Decididamente, soy un pobre hombre, soy el último de los pobres hombres de Yecla. Y para consolarme un poco a mis solas, salgo a dar un paseo por la huerta. Luego al anochecer vuelvo a casa. La casa está a obscuras. Doy voces —¡ya me he contagiado!— sale la criada; le digo que traiga un quinqué. Intento encenderlo: no tiene petróleo. La criada dice que lo ha traído, pero que se lo ha dado a la otra criada. La otra criada dice que sí que es verdad, pero que lo ha gastado frotando los mosaicos del despacho. Van a traer más petróleo. Yo permanezco un cuarto de hora en las tinieblas. Por fin, le ponen petróleo al quinqué; mas la torcida está mal cortada, la llama da toda sobre un lado, estalla el tubo… ¡Otra media hora! Gritos, disputas, tinieblas… Y así hasta que ceno, de mal modo, tarde, con los platos mojados, con las copas resquebrajadas, con las viandas ahumadas, con un gato que maya a mi lado y un perro que me pone el hocico sobre el muslo…

Después de cenar, ¿voy al Casino?
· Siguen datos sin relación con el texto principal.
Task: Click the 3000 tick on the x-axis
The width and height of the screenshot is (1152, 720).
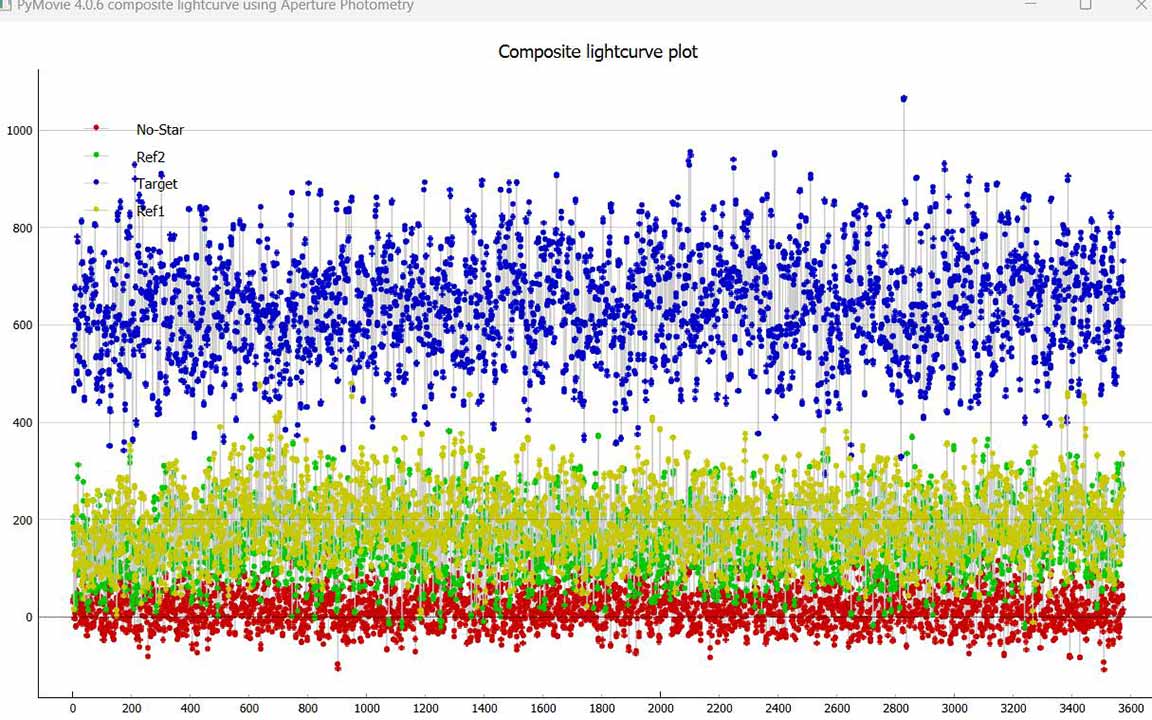Action: pyautogui.click(x=954, y=708)
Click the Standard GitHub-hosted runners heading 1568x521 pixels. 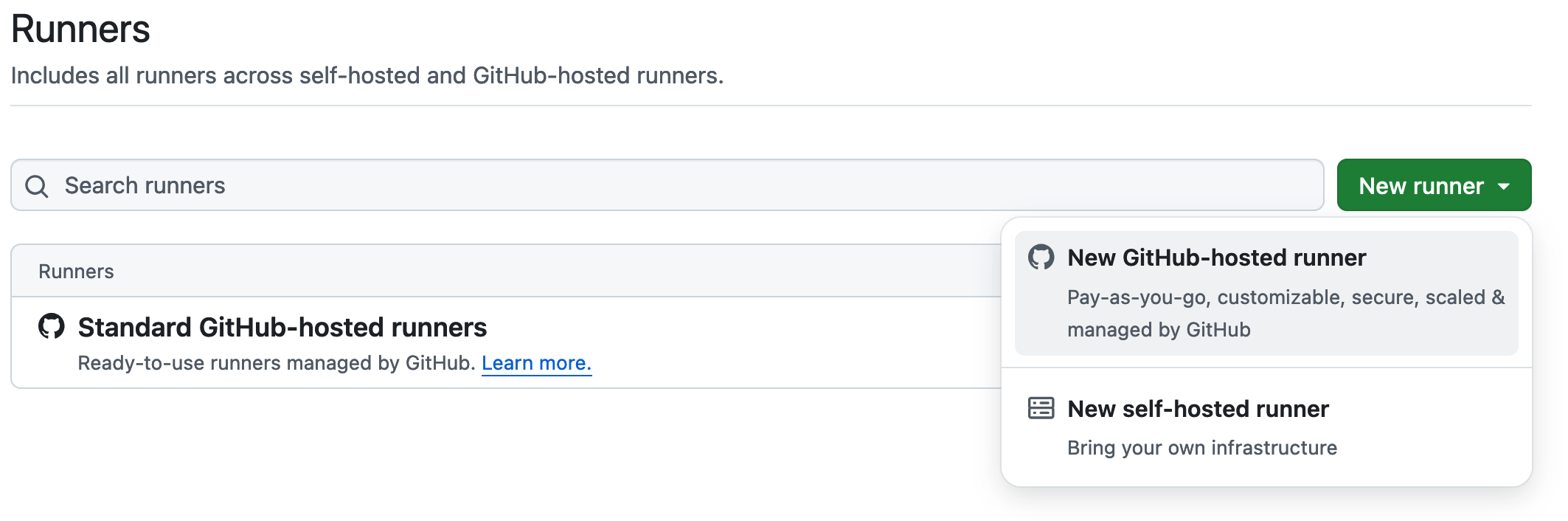(x=282, y=327)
No, no, esta noche no voy al Casino; me marcho a casa de unas amigas. Estas amigas quieren ser elegantes, pero llevan los dientes amarillos; quieren ser inteligentes, pero se asustan de cualquier fruslería. Hay en esta reunión un señorito que está preparándose para unas oposiciones a registradores; otro señorito que está preparándose para otras a notarios; y otro señorito que está también preparándose para otras al cuerpo jurídico militar. ¡Todos se preparan! Ellas y ellos hablan de la última obra estrenada en Apolo. Un señorito cuenta el argumento; las niñas hacen observaciones. Luego, una de ellas, me pregunta si conozco a Ramos Carrión[180]. Yo digo que no he tenido el honor de tratar a Ramos Carrión. Entonces ella, que tiene alguna confianza conmigo, o por lo menos se la toma, me dice qué es lo que he hecho yo en Madrid y cómo digo que trato a la gente literaria, cuando no conozco a Ramos Carrión, que es autor de preciosas comedias. Yo me excuso en buena manera y ella entonces me pregunta por Arniches a quien con toda seguridad conoceré. Tampoco conozco a Arniches, y esto provoca cierta extrañeza entre los señoritos. Si yo no conozco a Arniches, que tan popular es en Madrid, entonces, ¿dónde está mi prestigio literario? ¿Es que creo yo que Arniches no tiene chispa? ¿Es que no ha estrenado más de veinte obras con gran éxito?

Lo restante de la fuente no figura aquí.